Dat Zijn besluit weloverwogen is, blijkt ook uit “het meetlint” dat “uitgespannen” is. Zoiets gebeurt ook zorgvuldig. Zijn hand bewerkte deze “verslinding” en bepaalde als met een meetlint de precisie ervan (vgl. 2Kn 21:13; Js 34:11). Meestal wordt een meetlint gebruikt om opbouwende werkzaamheden te verrichten (Jb 38:5; Zc 1:16), maar hier wordt het gebruikt om een verwoestend werk te verrichten.

De verwoesting betreft hier vooral de vestingwerken, muren en voorwallen, die hier weer worden voorgesteld als levende personen die treuren over wat hun is overkomen. Alle bescherming die rust en zekerheid moest bieden, is ingestort met als gevolg dat ze met elkaar rouw bedrijven.

De poorten en grendels zijn vernield (Kl 2:9). Als Nehemia hoort van de neergehaalde muren en de vernielde poorten en grendels, brengt hem dat tot verootmoediging, gebed en handelen (Nehemia 1-3). Zij die de stad moesten beschermen en besturen, “haar koning en haar vorsten” – mogelijk worden hier Jojachin en zijn staf bedoeld –, zijn weggevoerd en bevinden zich onder de heidenvolken.

Niemand spreekt meer over de wet.
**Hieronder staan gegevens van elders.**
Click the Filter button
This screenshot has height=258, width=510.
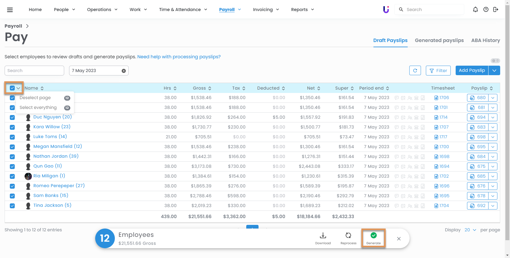438,71
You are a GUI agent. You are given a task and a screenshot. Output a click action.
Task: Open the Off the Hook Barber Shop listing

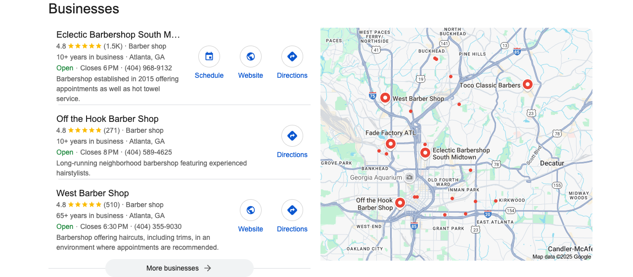(107, 119)
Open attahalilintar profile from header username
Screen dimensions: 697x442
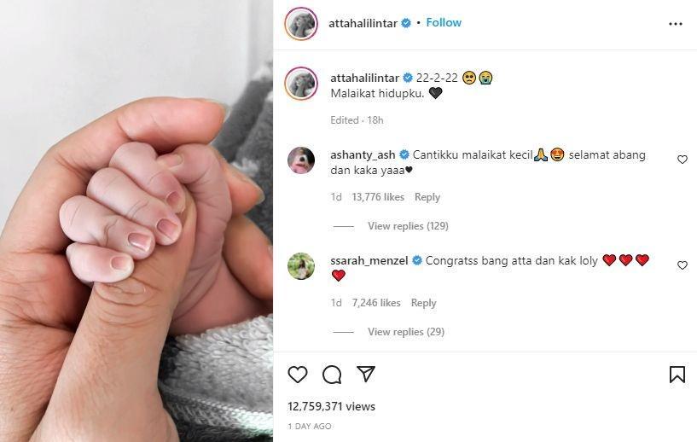[x=363, y=23]
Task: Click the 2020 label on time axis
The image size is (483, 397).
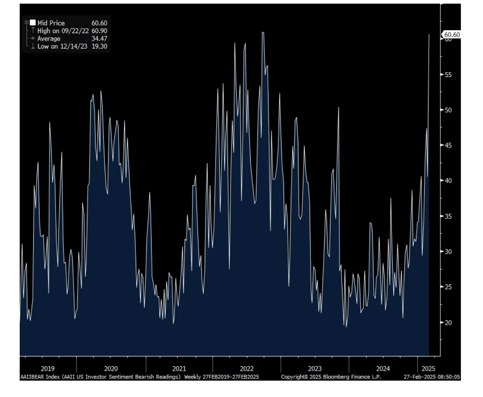Action: pyautogui.click(x=111, y=369)
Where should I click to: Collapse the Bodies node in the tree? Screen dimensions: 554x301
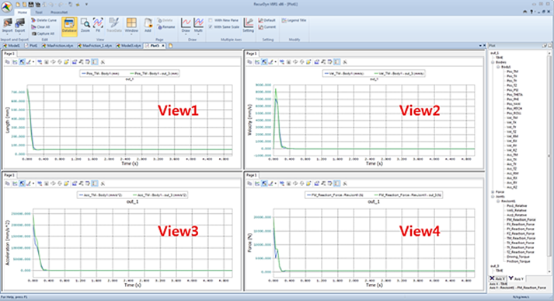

De wet heeft afgedaan en de valse profeten zijn uitgepraat. Naar de wil van God werd niet gevraagd. Er werd niet aan de priesters gevraagd om de wet uit te leggen; evenmin werden de profeten benaderd om te horen wat de HEERE hun had laten zien. Het had ook allemaal geen zin, want God zweeg. Alles wat namens God aan het volk leiding gaf, is verdwenen. Hij heeft het vanwege hun ontrouw van hen weg moeten nemen (vgl. 1Sm 28:6). Er was geen boodschap van troost en ondersteuning voor hen.